抜粋文:
—————

20世紀半ばから現在に至るまで、看護は多くの変化と困難を乗り越えてきました。その中で「書く」という営みを通じて、看護実践の価値を問い続けた川嶋みどり先生が、これまでの経験と想いを綴った言葉を厳選し、一冊の本にまとめたのが『川嶋みどり看護の羅針盤 366の言葉』 (ライフサポート社、2020年)。
この連載では、本書に収載された看護の現場や看護職の想いだけでなく、個人としての視点や感性も込められた366の言葉を、毎日1つずつご紹介します。
主婦が食事をつくることと
看護の心には
共通性があるように思います
限られた人数でたくさんの患者のお世話をしなくてはいけないとき、自分だけ「このことをやる」と決めてやっていたらしようがなくて、1日の段取りを考えながら、「緊急性は何かしら」「今日は、このことがとても重要で、これを優先すると、他のことは少し手を抜かなければいけない」などが必要です。患者にお世話をして、うまくいって患者がすごく喜んでくださったら、その喜びは自分のものになります。

—————

提供項目:
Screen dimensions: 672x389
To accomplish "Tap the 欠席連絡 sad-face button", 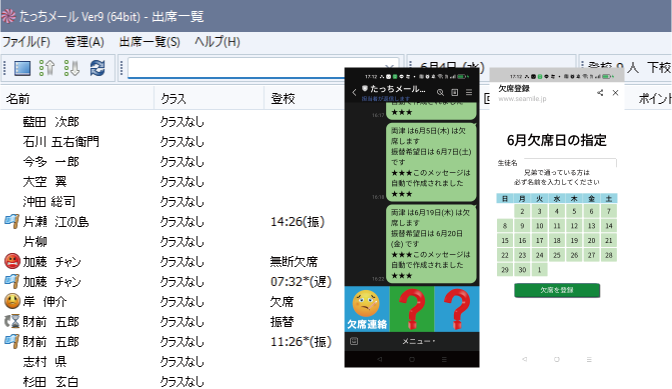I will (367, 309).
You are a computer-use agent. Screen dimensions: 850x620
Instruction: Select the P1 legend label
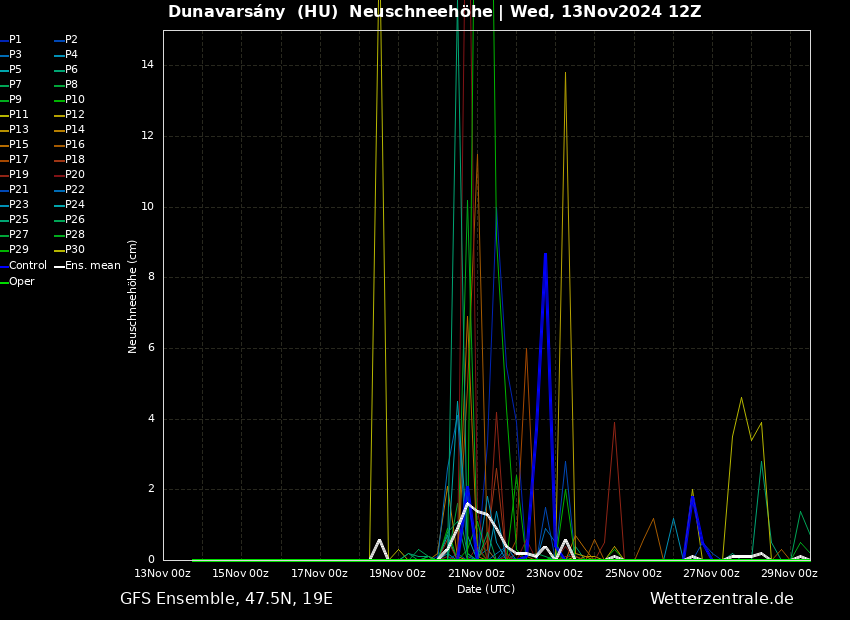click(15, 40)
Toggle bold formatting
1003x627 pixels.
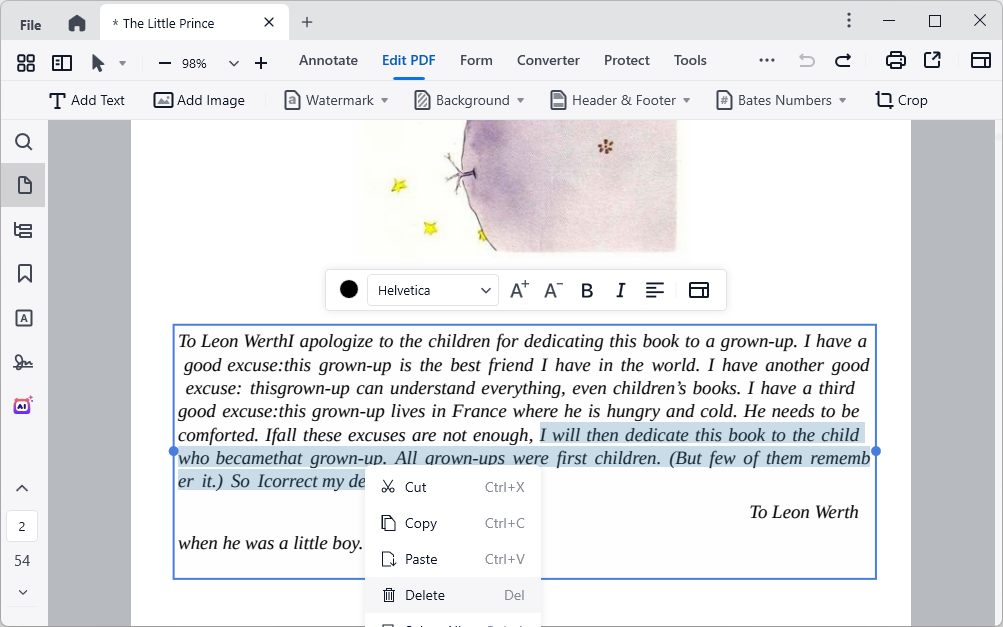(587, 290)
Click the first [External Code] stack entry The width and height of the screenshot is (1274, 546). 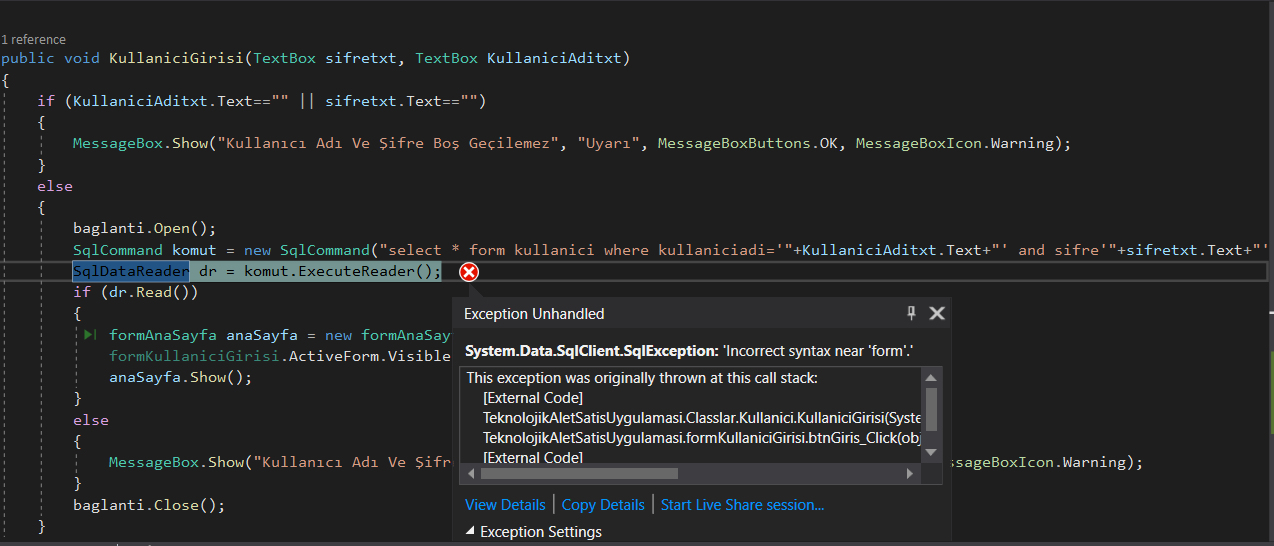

—————

作業内容: 上の抜粋文を、最初から最後まで一字も変えずに打ち直してもらえますか？

結果:
20世紀半ばから現在に至るまで、看護は多くの変化と困難を乗り越えてきました。その中で「書く」という営みを通じて、看護実践の価値を問い続けた川嶋みどり先生が、これまでの経験と想いを綴った言葉を厳選し、一冊の本にまとめたのが『川嶋みどり看護の羅針盤 366の言葉』 (ライフサポート社、2020年)。
この連載では、本書に収載された看護の現場や看護職の想いだけでなく、個人としての視点や感性も込められた366の言葉を、毎日1つずつご紹介します。
主婦が食事をつくることと
看護の心には
共通性があるように思います
限られた人数でたくさんの患者のお世話をしなくてはいけないとき、自分だけ「このことをやる」と決めてやっていたらしようがなくて、1日の段取りを考えながら、「緊急性は何かしら」「今日は、このことがとても重要で、これを優先すると、他のことは少し手を抜かなければいけない」などが必要です。患者にお世話をして、うまくいって患者がすごく喜んでくださったら、その喜びは自分のものになります。